DATA RECORDS:
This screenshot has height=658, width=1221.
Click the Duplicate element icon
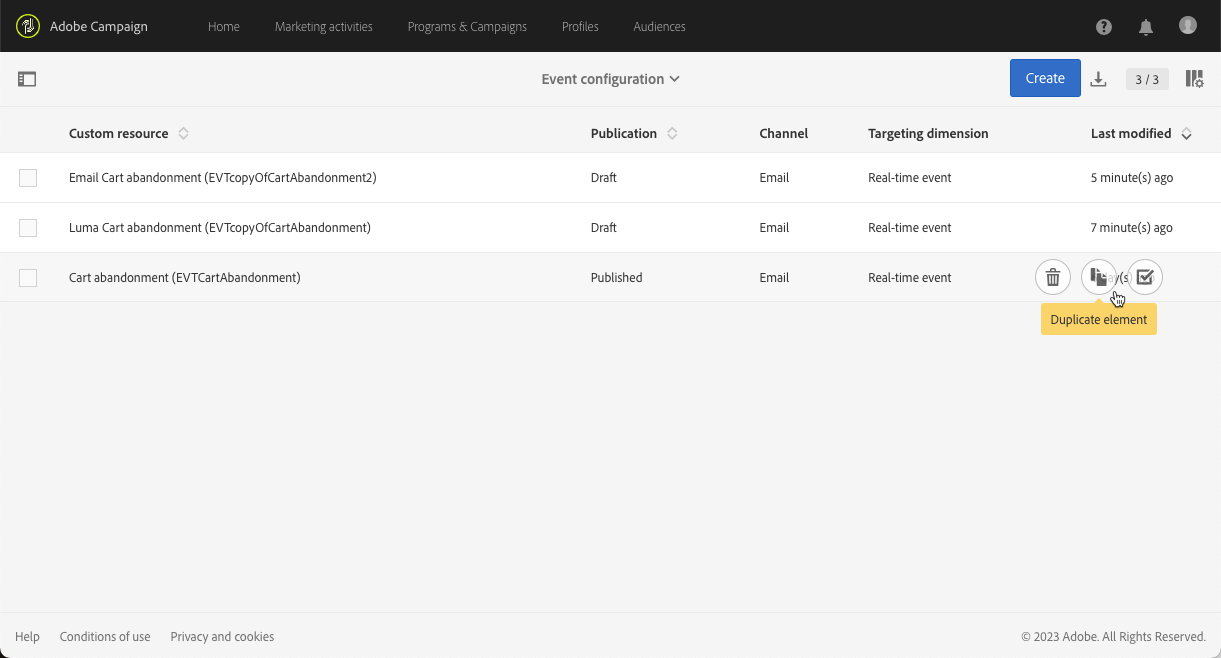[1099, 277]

--

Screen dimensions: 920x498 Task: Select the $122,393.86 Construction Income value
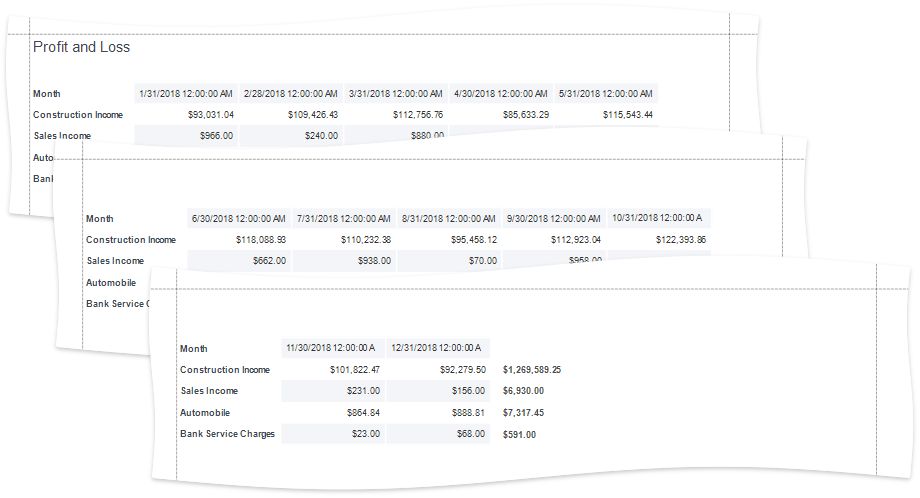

...

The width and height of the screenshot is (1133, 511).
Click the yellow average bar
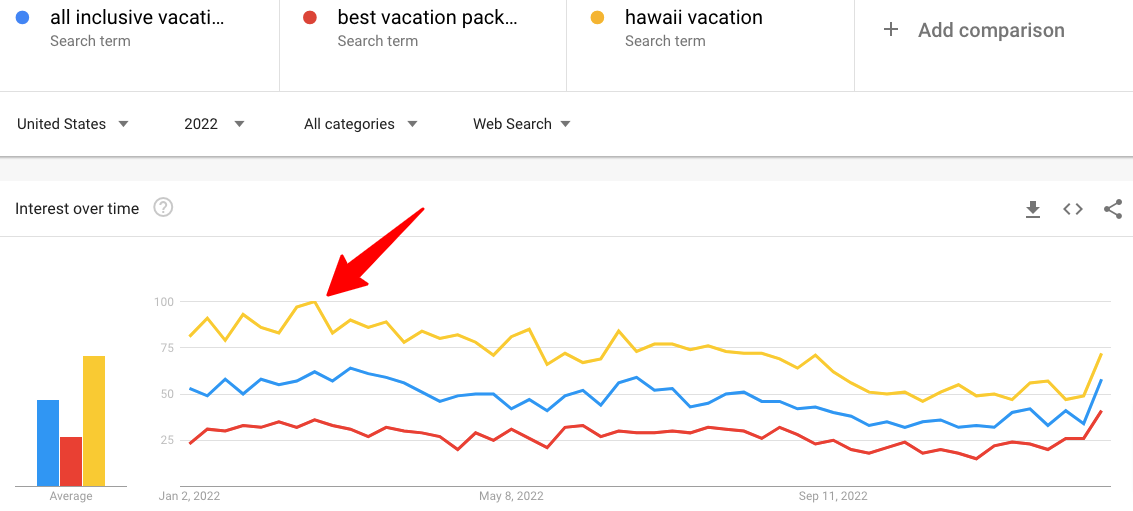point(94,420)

WRITTEN EXERCISE: Rewrite the entries from the line with "This screenshot has height=658, width=1221." to the line with "[1099, 277]", keeping the requests unchanged and multiplying each answer coordinate by 0.2, rounded to the nearest whole number with halves rounded up. Give only those lines, and leave the pictures out.

COMPLETED EXERCISE:
This screenshot has height=658, width=1221.
Click the Duplicate element icon
[220, 55]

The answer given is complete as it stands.